= Wikipedia administrators =

User group on Wikipedia

Icon that represents administrators on Wikipedia

Discussion with Wikipedia Administrators in the Wiki Indaba 2023 conference in Agadir, Morocco

On Wikipedia, trusted and experienced editors may be appointed as administrators (also referred to as admins, sysops or janitors) by the editing community, following a successful request for adminship. There are currently admins on the English Wikipedia. Administrators have some technical privileges not enjoyed by other editors, such as the ability to protect and delete pages and to block users from editing pages.

On Wikipedia, becoming an administrator is often referred to as "being given [or taking up] the mop", a term which has also been used elsewhere. In 2006, The New York Times reported that administrators on Wikipedia, of whom there were then about 1,000, were "geographically diverse". In July 2012, it was widely reported that Wikipedia was "running out of administrators", because in 2005 and 2006, 40 to 50 people were often appointed administrators each month, but in the first half of 2012, only nine in total were appointed.

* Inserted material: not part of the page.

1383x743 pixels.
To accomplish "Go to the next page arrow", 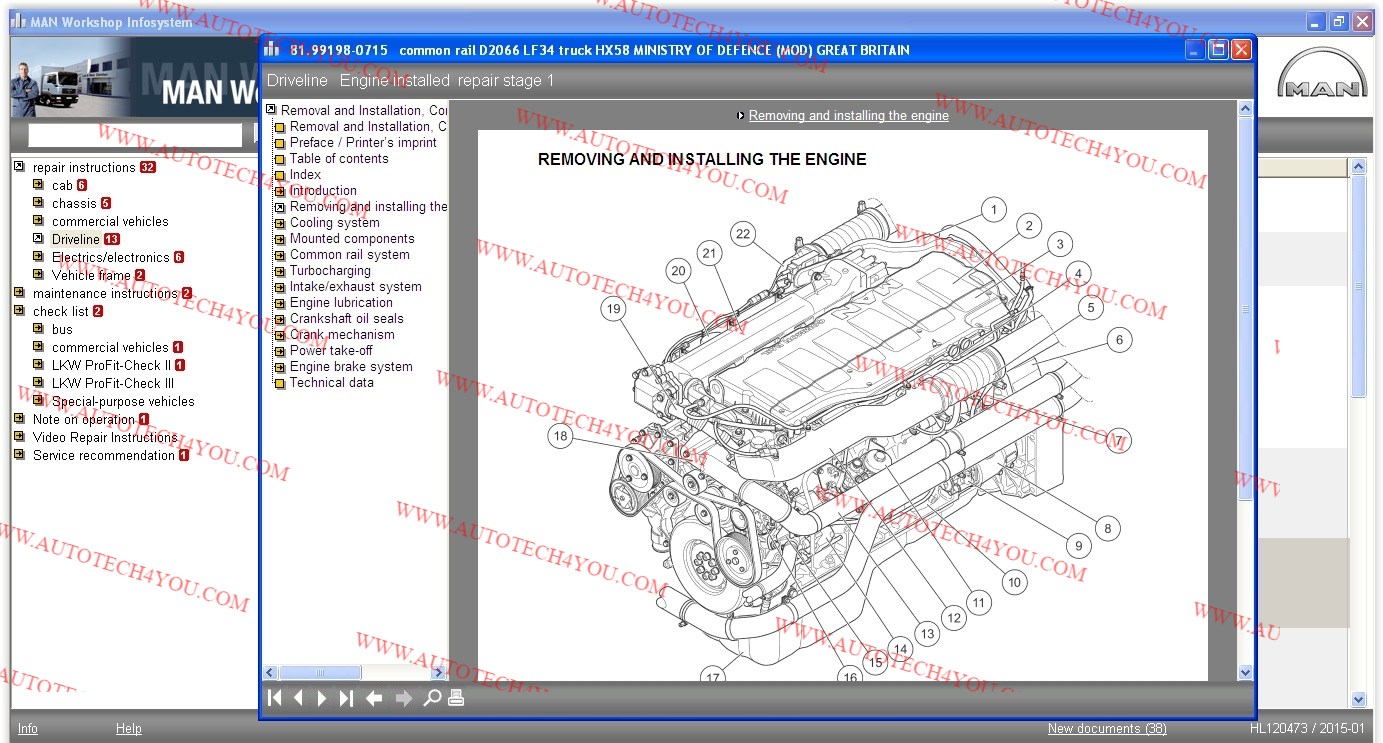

However, Jimmy Wales, Wikipedia's co-founder, denied that this was a crisis or that Wikipedia was running out of admins, saying, "The number of admins has been stable for about two years, there's really nothing going on." Wales had previously (in a message sent to the English Wikipedia mailing list on 11 February 2003) stated that being an admin is "not a big deal", and that "It's merely a technical matter that the powers given to sysops are not given out to everyone."

In his 2008 book Wikipedia: The Missing Manual, John Broughton states that while many people think of administrators on Wikipedia as judges, that is not the purpose of the role. Instead, he says, admins usually "delete pages" and "protect pages involved in edit wars". Wikipedia administrators are not employees or agents of the Wikimedia Foundation.

== Requests for adminship ==
While the first Wikipedia administrators were appointed by Jimmy Wales in October 2001, administrator privileges on Wikipedia are now granted through a process known as requests for adminship (RfA). Registered editors may nominate themselves, or may request another editor to do so. Andrew Lih, a scientist and professor who is himself an administrator on the English Wikipedia, has said the process is "akin to putting someone through the Supreme Court". Lih also said, "It's pretty much a hazing ritual at this point", in contrast to how the process worked early in Wikipedia's history, when all one had to do to become an admin was "prove you weren't a bozo".

Candidacy for the role is normally considered only after "extensive work on the wiki". Unlike most of Wikipedia, which uses consensus-based decision making, RfA is basically a vote, although some votes may be discounted if the result is close or contested. The vote is described as a "consensus building process", but in practical reality those above 75% support will pass, those below 65% will fail, and those in between are in the "discretionary zone" and subject to further discussion by Wikipedia's bureaucrats, another group of advanced permission holders whose role it is to determine and enact a consensus in certain situations. This may have been implemented as a result of RfAs attracting increasing levels of attention: Stvilia et al. quoted that "Prior to mid-2005, RfAs typically did not attract much attention. Since then, it has become quite common for RfAs to attract huge numbers of RfA groupies who all support one another". The record number of votes in one RfA, as of May 2022, was 468: The RfA of the editor Tamzin was supported by 340 users and opposed by 116, amidst controversy over that candidate's criticism of supporters of Donald Trump.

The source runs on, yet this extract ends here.